L'injonction faisait son chemin dans l'esprit du gardien de Mecia. Sa fonction lui imposait certes d'obéir au pouvoir politique, mais un devoir supérieur le liait à cette population prise au piège de sa propre ville.

« Donnez-nous l'ordre d'évacuer, Sémia. »

La présidente du conseil semblait désorientée, déchirée elle aussi entre des nécessités incompatibles.

« Par Kaldar, donnez cet ordre ! » tempêta Hren.

La déception d'Ithon allait de l'un à l'autre.

« Vous êtes tous perdus » jugea-t-il.

La présidente fit un pas en arrière. Elle ouvrit la bouche pour parler et, contre toute attente, s'adressa en premier à Ygdra.

« Ygdra, commença-t-elle. De tous les samekhs de l'Académie... puis-je vous faire confiance ?

— Ma loyauté va en prééminence à la vérité. »

Cette maxime était le trait d'union entre son existence passée et future. Sa quête de la vérité, Ygdra l'avait transformée en impératif. Il ne s'embarrasserait pas des codes et des artifices de langage, quitte à déranger les autres samekhs par son honnêteté.

« Croyez-vous que cette ville est perdue ?

— J'ai placé mes espoirs en une personne que je ne connais que depuis une heure.

— Qui est-elle ?

— La seule capable de traverser le monde supérieur et d'en revenir.

— Bien. »

La présidente inspira, comme sur le point de rendre une décision impossible. De deux mauvais choix, lequel est le moins mauvais ?

« J'avais besoin de quelqu'un comme vous pour me redonner espoir, dit-elle. Il existe au Sud-Est de Mecia, en bordure des monts Fryiens, une installation souterraine à laquelle travaille l'Académie depuis sept ans. Le complexe Moloch.

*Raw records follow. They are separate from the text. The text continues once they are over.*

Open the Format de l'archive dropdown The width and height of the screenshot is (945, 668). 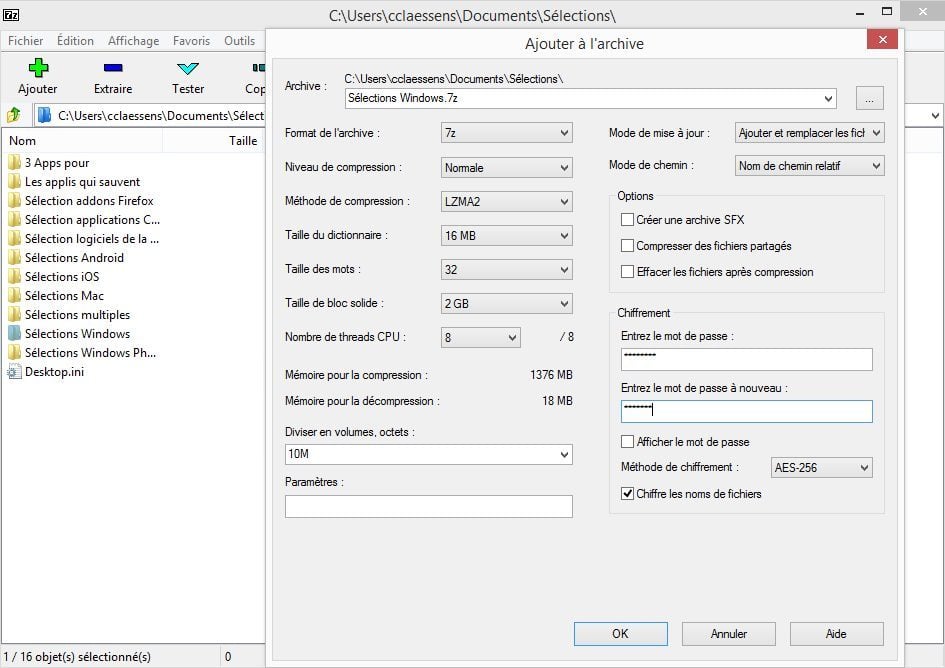(506, 133)
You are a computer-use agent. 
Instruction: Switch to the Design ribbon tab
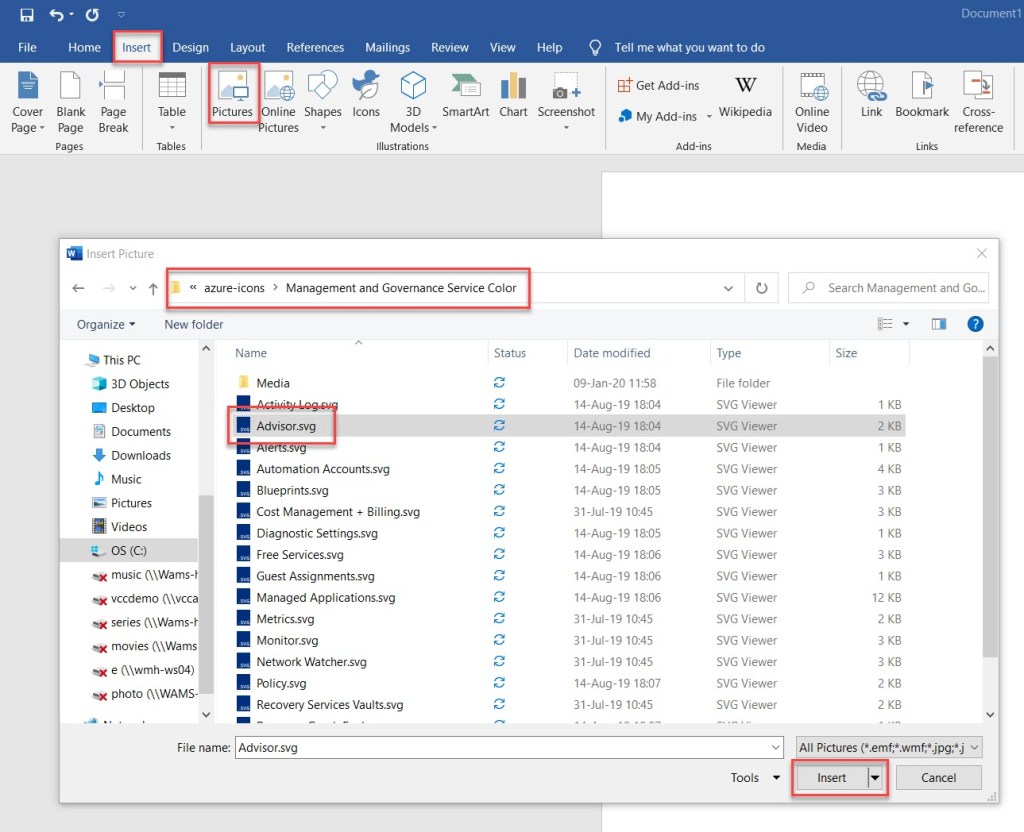point(190,47)

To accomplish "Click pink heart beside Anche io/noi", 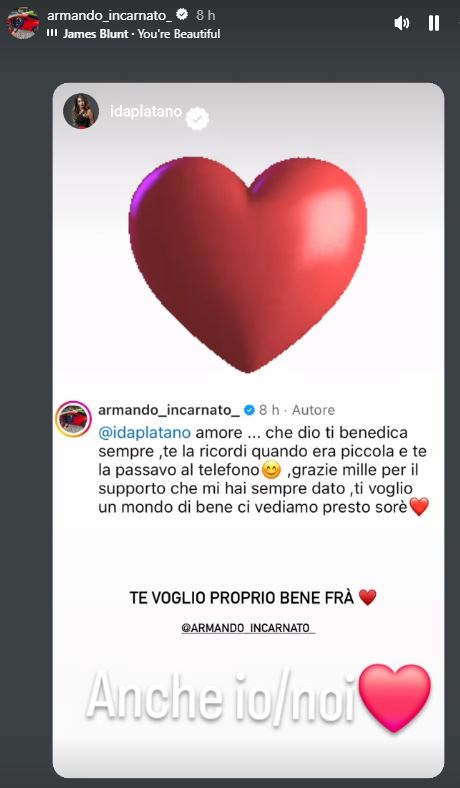I will [396, 698].
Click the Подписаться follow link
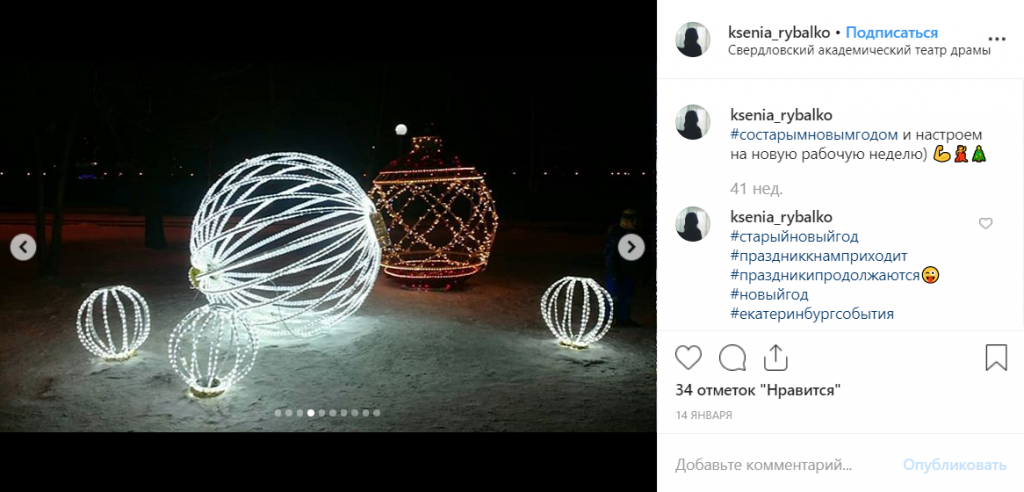This screenshot has width=1024, height=492. tap(892, 33)
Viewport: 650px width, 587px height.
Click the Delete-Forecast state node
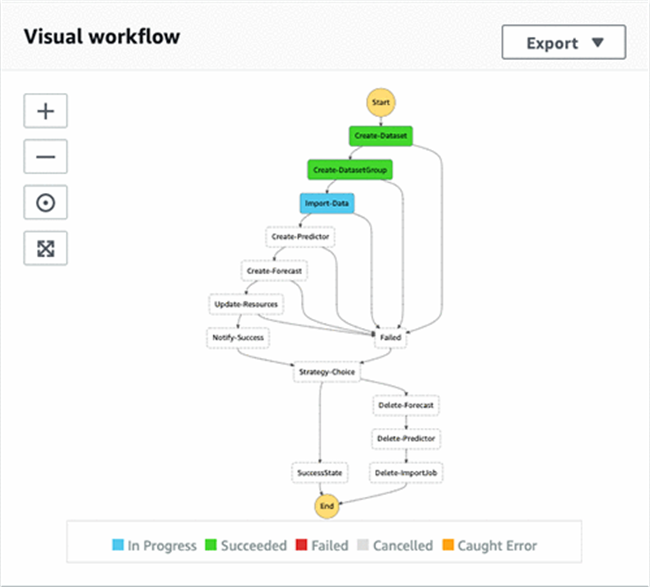pos(406,405)
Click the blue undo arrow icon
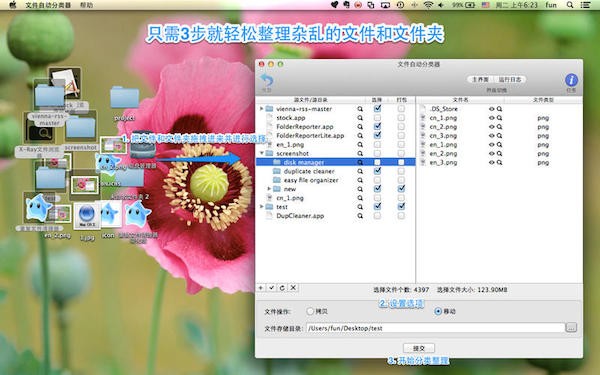The width and height of the screenshot is (600, 375). pyautogui.click(x=267, y=81)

— Je n'en ai jamais entendu parler, intervint Hren avec suspicion.

Il la soupçonnait de noyer le poisson, voire de délirer sous l'effet de la fatigue et du stress.

— Écoutez-moi ! »

Son injonction retentit comme un coup de feu. Ygdra sentit que, pour une raison ou une autre, ils touchaient au but. Une vérité indicible remontait à la surface. Une réalité douloureuse allait éclater au grand jour. Une vérité capable de détruire l'un d'eux quatre, voire tous...

« Le complexe Moloch est une installation informatique automatisée. Une technologie électrique développée par l'Académie dans le plus grand secret, visant à une stabilité millénaire. Il devait nous survivre, survivre à Mecia et à l'empire de Sitrim.

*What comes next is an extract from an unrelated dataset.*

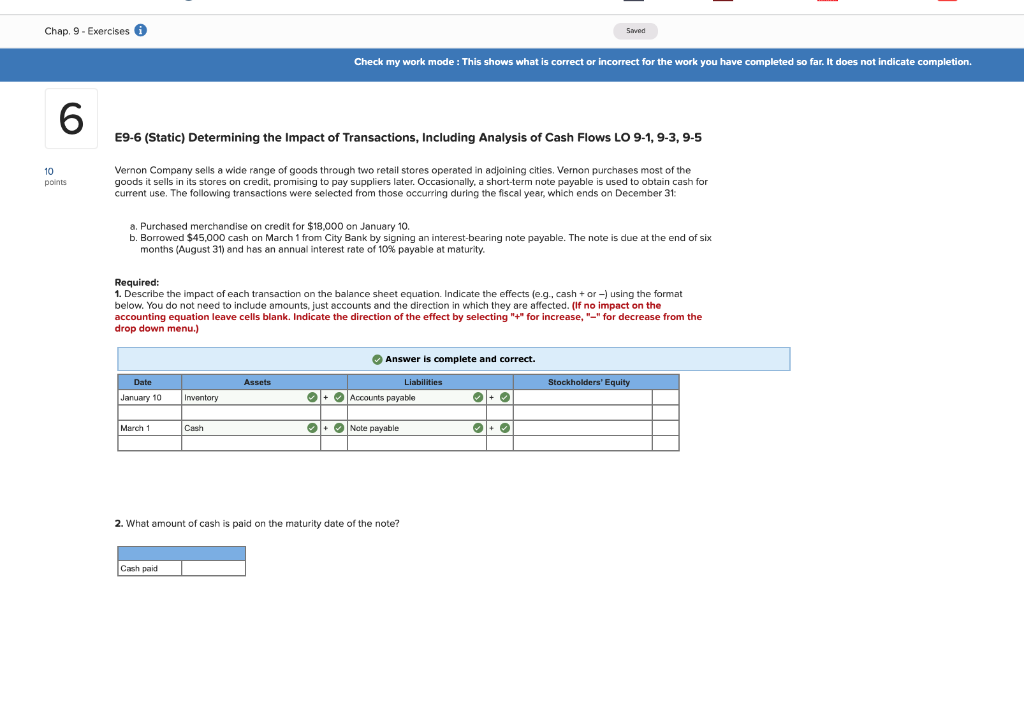1024x718 pixels.
Task: Click the question number 6 box
Action: (x=70, y=117)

— Je veux bien croire que l'Académie assure ses arrières en priorité, jugea Ygdra, mais de là à creuser une porte de sortie en prévision des temps difficiles, c'est un peu gros...

— Le complexe Moloch n'est pas prévu pour protéger des humains ou des samekh, seulement des données. Notre mémoire. Il s'agit d'un livre pour consigner notre civilisation, jusqu'à ses derniers instants.

— Vous voulez dire que...

— L'Académie a déjà prédit la chute de Mecia. C'est un événement inévitable. C'est inscrit dans l'histoire. »

Ygdra força son esprit au calme.

« Peut-être, dit-il. Admettons. Cela veut dire qu'un samekh versé dans les arts divinatoires aurait vu la chute de la cité, il y a sept ans. Et cette information serait restée secrète ? Savez-vous quel samekh se trouvait à l'origine ?

— Vous-même. »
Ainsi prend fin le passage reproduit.